Why Every CEO Lies (To Themselves) About Runway
Every CEO lies about runway. Hopefully not directly to their board. Almost always to themselves.
A board meeting looms, and you want confidence high. You round up your forecasts, trim the uncertainties, and present a clean number of months of runway. Everyone exhales. The problem: the number is a lie.
Runway always runs out faster than you think. You forgot some expenses. New costs appear out of nowhere. Sales cycles stretch. Deals slip. Collections lag. It. Always. Happens.
Optimism may feel safer in the moment, but it carries a hidden cost: when your numbers consistently fail to match reality, your investors and board lose trust in you. Once that trust erodes, it is nearly impossible to rebuild.

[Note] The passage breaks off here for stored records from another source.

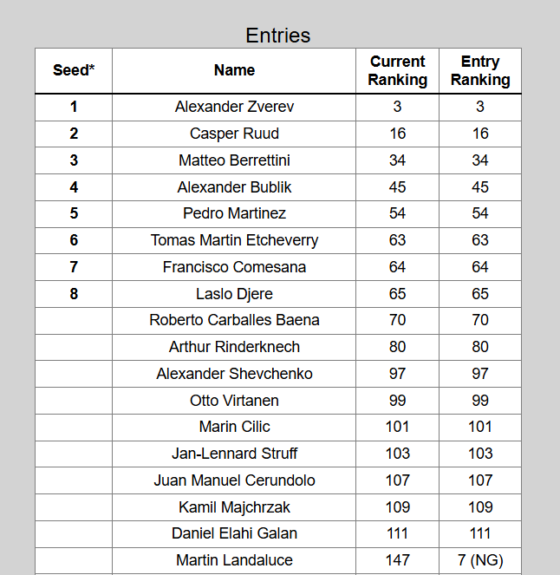
Task: Select the Seed* column header
Action: (x=74, y=70)
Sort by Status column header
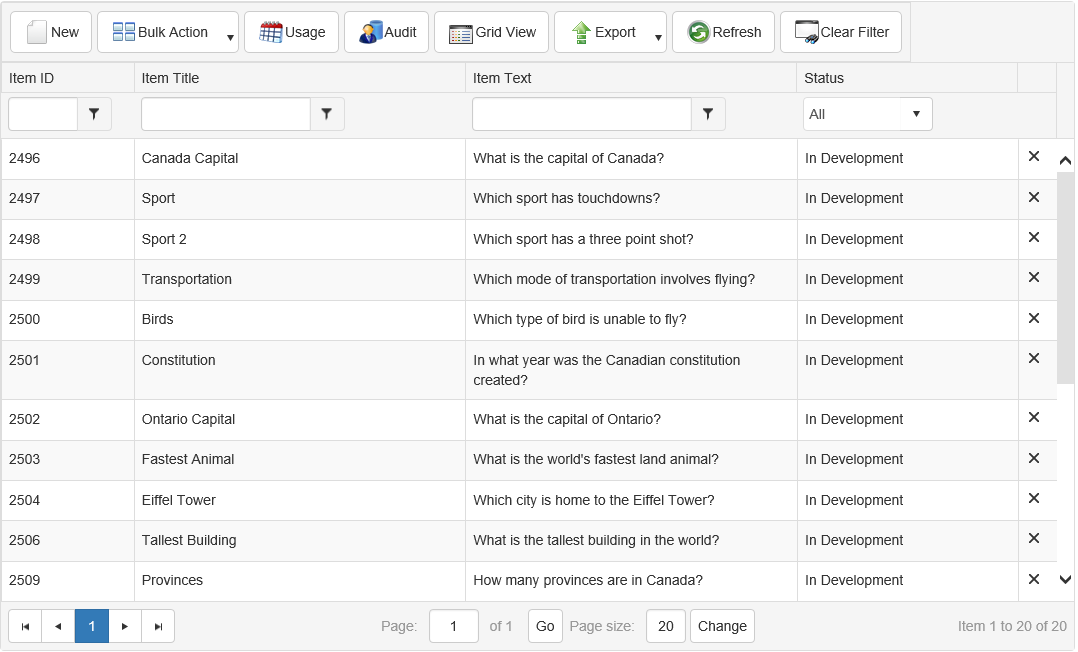 click(x=824, y=78)
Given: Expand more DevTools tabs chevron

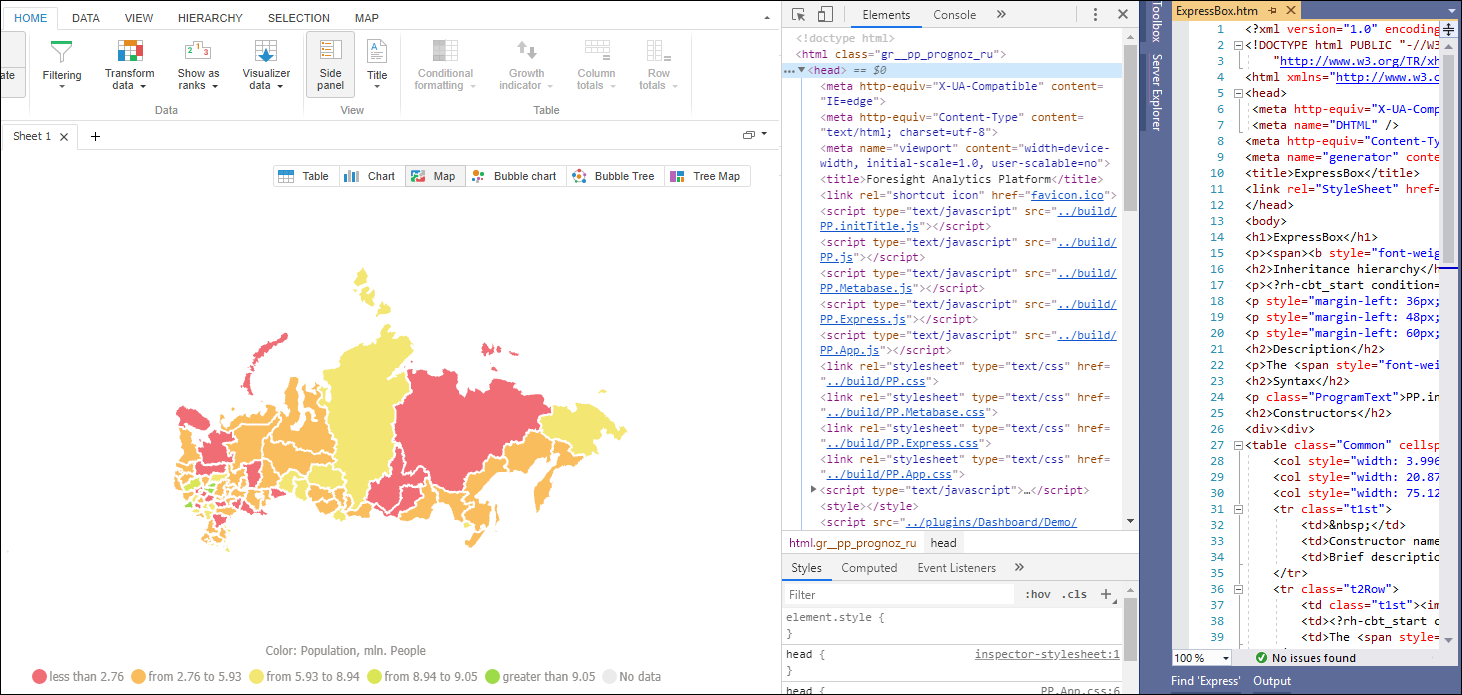Looking at the screenshot, I should [x=1001, y=15].
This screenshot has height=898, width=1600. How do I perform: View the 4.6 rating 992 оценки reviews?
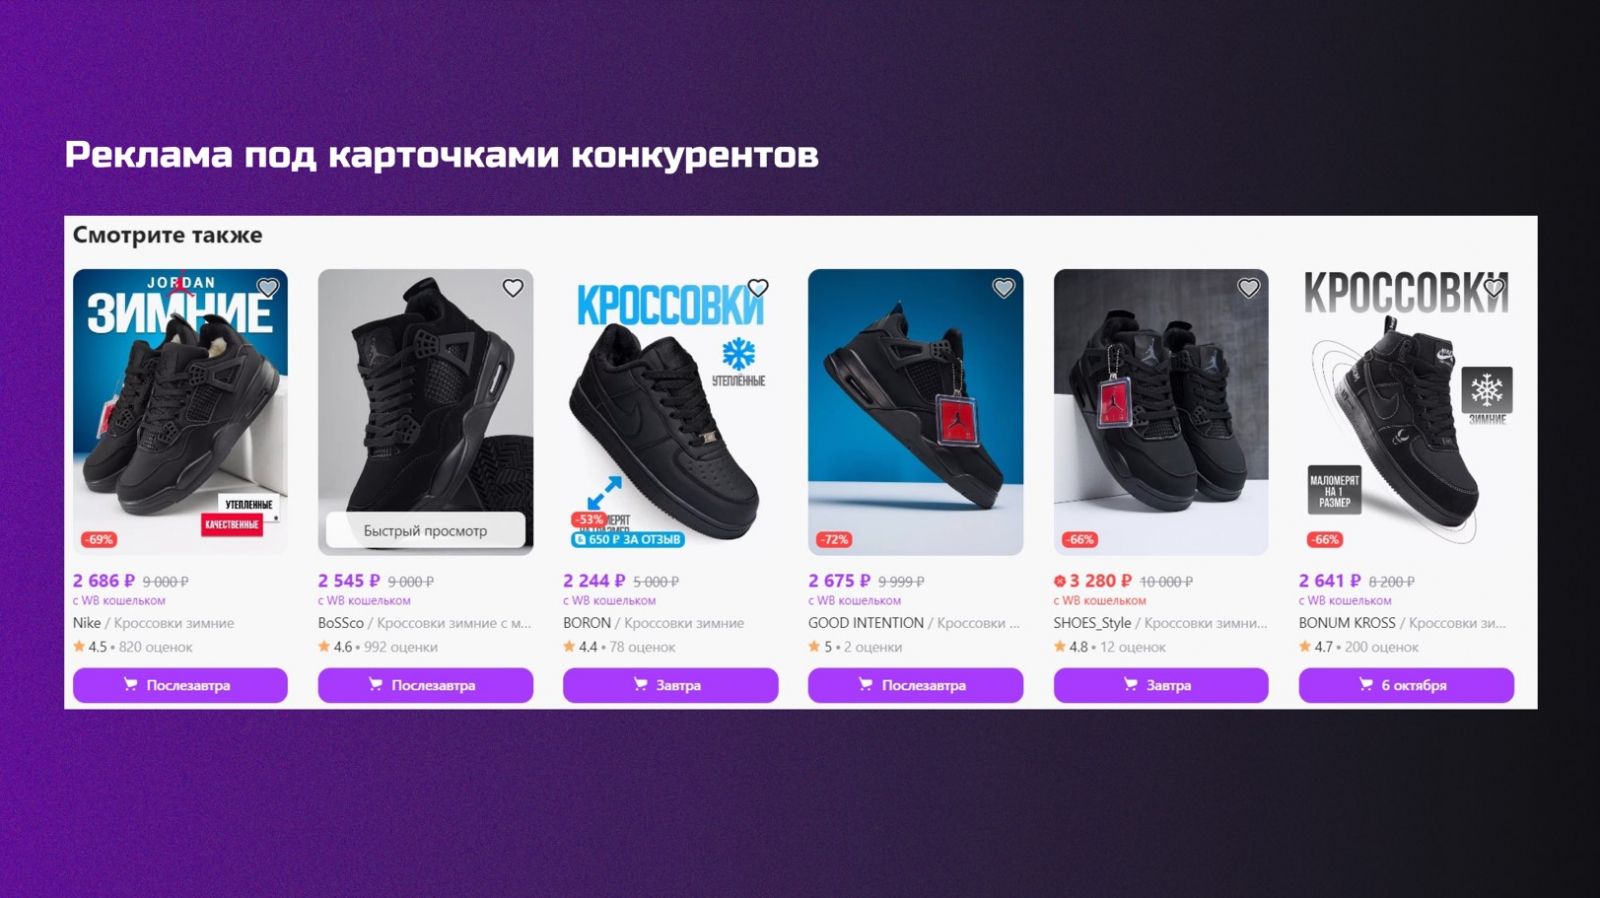pyautogui.click(x=378, y=647)
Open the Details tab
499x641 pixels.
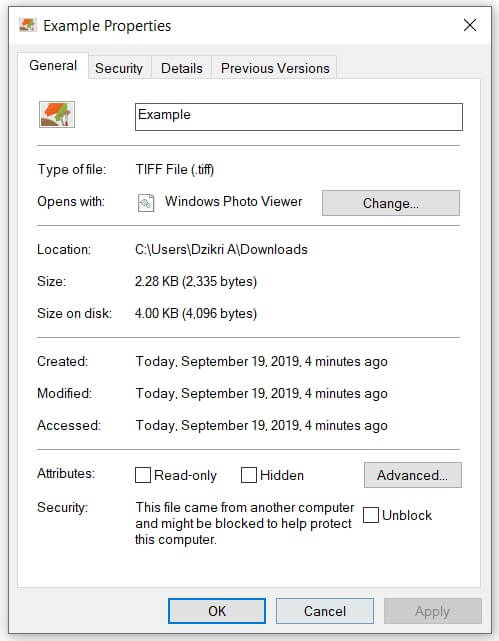click(x=181, y=68)
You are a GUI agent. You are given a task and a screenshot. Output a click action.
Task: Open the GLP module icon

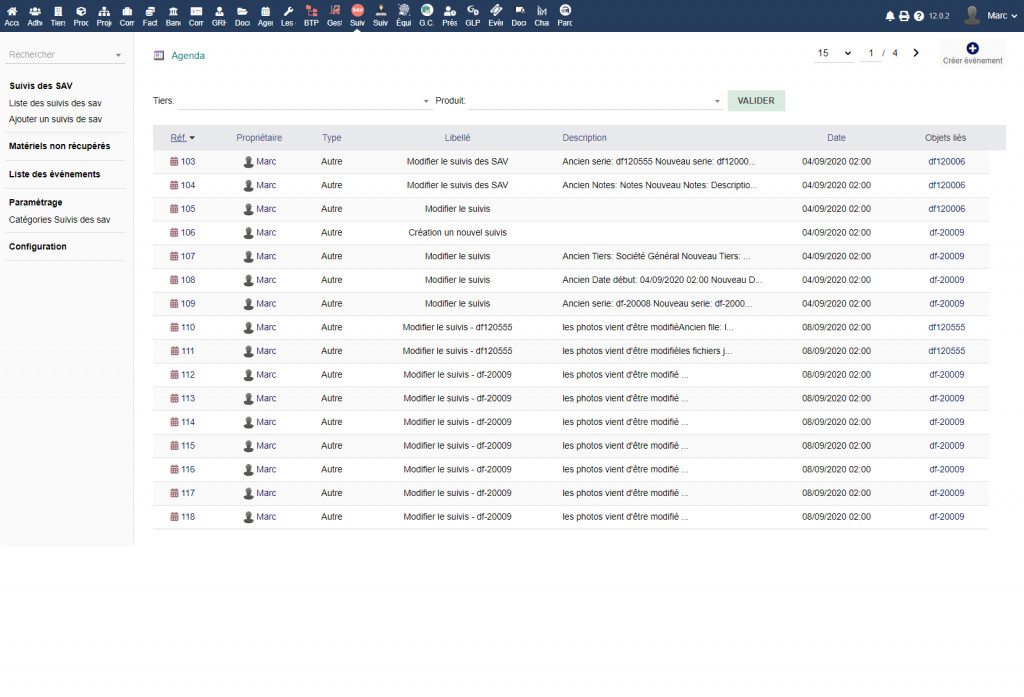pyautogui.click(x=472, y=15)
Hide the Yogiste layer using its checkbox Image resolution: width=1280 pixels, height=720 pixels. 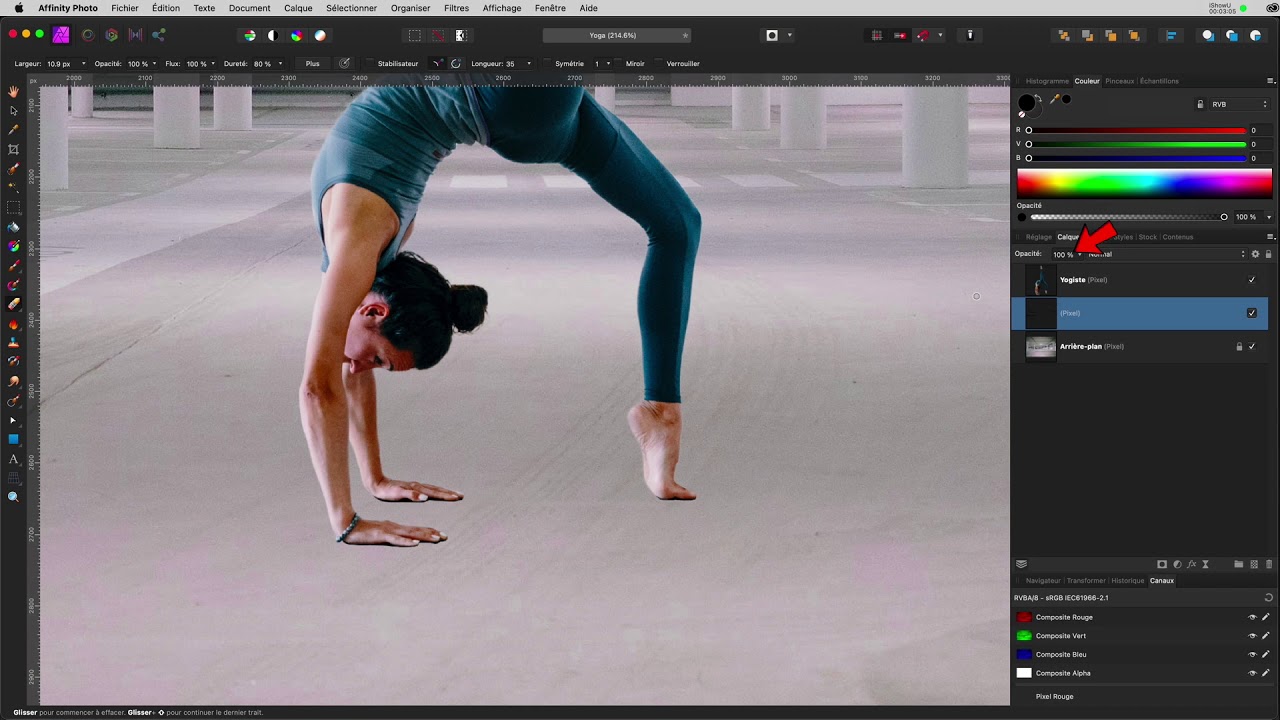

The alternative is simple, if less comfortable: honest, highly skeptical modeling. Build scenarios that assume expenses creep, deals slip, and churn ticks up. Show your board the best case, the likely case, and the downside. Outcome funnels are okay and far more accurate views of reality in small companies that are profoundly unpredictable. Not only will they respect you for the transparency, but you will have a stronger plan to act on. Spin creates a false sense of security; honesty creates preparedness.
That is why we are building tools that tie hiring plans directly to sales capacity and pipeline math. Because real runway modeling beats optimism every time.